Hito Steyerl, Factory of the Sun, 2015 at the Whitney Museum of American Art. Photo by author.

The most memorable work in the exhibition, though perhaps the most traditionally cinematic installation, was German artist Hito Steyerl’s Factory of the Sun (2015). Like most of the artist’s films and essays, Factory of the Sun explored the interconnections of digital images, immaterial labor, and state and corporate sponsored violence. Shot like a video game complete with on-screen stats, tutorial stages, and the ability to respawn, this film imagines a world where forced laborers dance in a motion capture studio to produce artificial sunlight. Steyerl exhibits her film in an enclosed theater mimicking the gridded spaces of a motion capture studio, placing us in the interstices of the material and immaterial movement. The infectious dance soundtrack, humorous asides and on-screen text, and dense imagery and narrative require multiple viewing. In one scene, laborers dance in gold spandex suits atop the former NSA listening towers in Teufelsberg, Berlin, the same modernist ruin featured in Manifesto uptown. Like Rosefeldt’s multiscreen film, Steyerl’s work here explores the limitations and contradictions of utopian thinking. Only Steyerl is less concerned with modernist aspirations and more interested in critiquing the exposing the material violence of the digital age. The film constantly pulls in and out of its production (Steyerl even appears as the director a few times, though she is also dressed in the gold spandex of the dancers), destabilizing what is film and what is the making-of.

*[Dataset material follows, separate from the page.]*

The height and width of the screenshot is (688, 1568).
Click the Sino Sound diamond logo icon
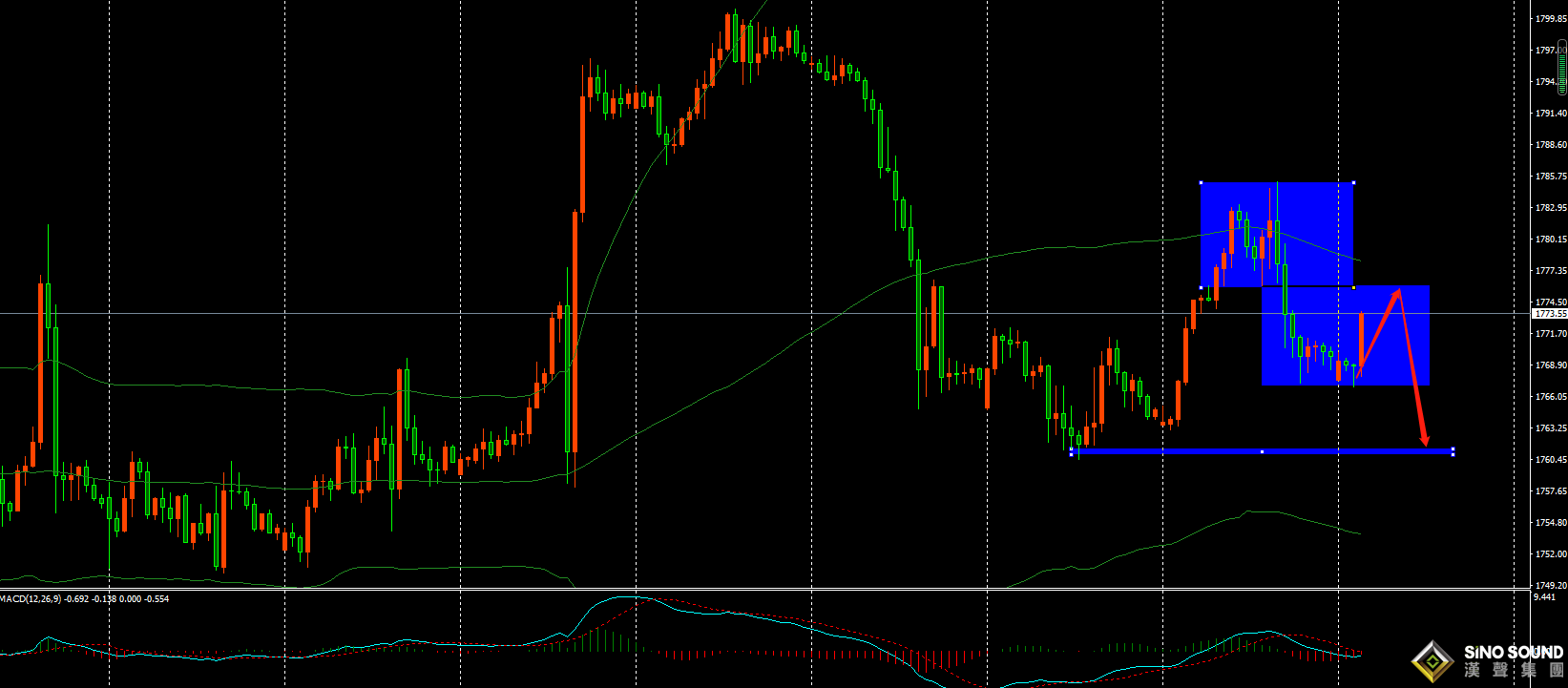pos(1432,661)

Like the hollow modernist mantras in Manifesto or the simultaneously dreamy and corporeal landscapes of Rist’s Pixel World, expanded cinema places us at the nexus of the physical and the immaterial and asks us to explore both spaces simultaneously. Though these three exhibitions had varying levels of conceptual clarity and cohesion, their scale and successes signal the establishment acceptance of expanded cinema and its more contemporary descendants. However, these installations’ many prompts to explore and unravel the ways in which fiction, fact, illusion, and reality comingle seems particularly apt to our present cultural moment.